Triethylamine has a boiling point of 90°C. It does not form explosive peroxides like diethyl or diisopropyl ethers. It can be expected to be close to diethylether in solution properties. It might be useful as an extraction solvent so long as the substrate being isolated is not electrophilic. In the same way that liquid ammonia can be a reaction solvent so could triethylamine.

Producing the most likely impurities of a Given Product for Use in Developing a Powerful Analytical Method

In order to develop a good purity analysis for an organic substance one needs to have some method to assess different methods. The better the method separates and quantifies more impurities from the product. A better method the more impurities it separates and the greater the degree of separation between the closest impurity and the product without losing some degree of separation for any single impurity. A better method separates distinctly even an impurity designed to have a very minor difference from the product. Is there a way to prepare a product sample with larger amounts of the most likely potential impurities?

There are two classes of impurities. Impurities that are product degradation derived; that is, they come from the desired product and arise from reactions upon the desired product after it has been isolated and purified. A different class of impurities are formed at the time of the synthesis of the desired product and which were not completely removed by the isolation and purification process performed before packaging of final product. These impurities are process characteristic. It is this second type that are considered here. These impurities are produced in greater or lesser amounts by variation in the continuous variables controlling the process.

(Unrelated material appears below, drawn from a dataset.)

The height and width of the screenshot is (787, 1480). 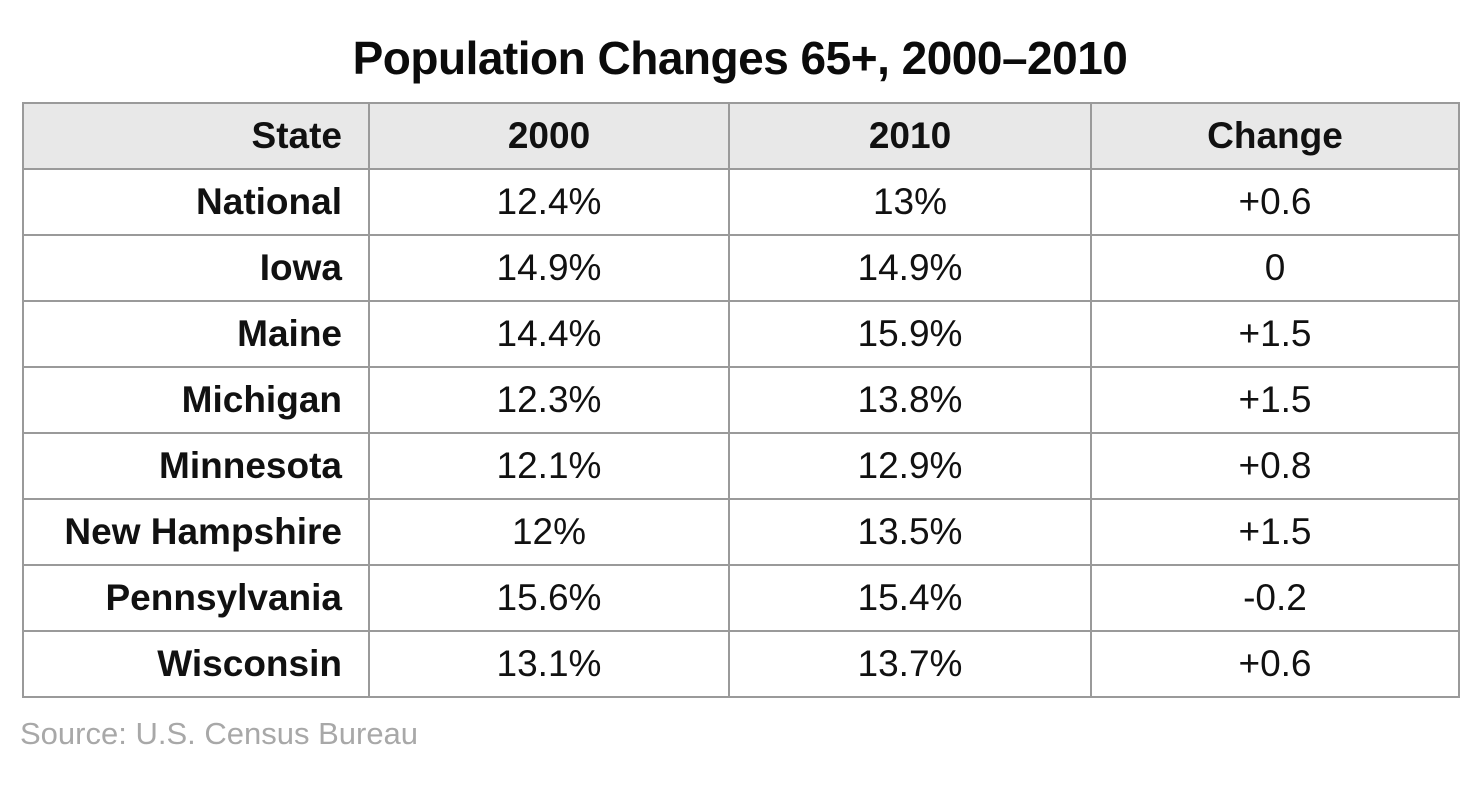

A third group of impurities are created by changing the discontinuous variables of the process step, such as reagents, reagent purity, solvent, solvent purity, substrate purity, processing chemicals When the discontinuous variables are not altered this set of impurities do not appear and do not need to be further mentioned herein.

Temperature is the most significant continuous variable and it can produce the most substantial changes in chemical reactivity. If we are seeking a complete reaction it is likely that the transformation is self terminating and will essentially stop when the correct time has expired with very little occurring after this required reaction time. Increasing the temperature by 10 C according to a rule of thumb will double the rate of reaction. This will also allow competing reactions which are limited under the more preferred conditions to compete and produce by-products.

Thus an increase in the temperatures of each of the different stages of the reaction by 10 C and a decrease in the time by half in each stage should produce more impurities in the final product and these impurities should reflect realistic possible impurities.   If possible the extent of disappearance of starting material should be kept about the same.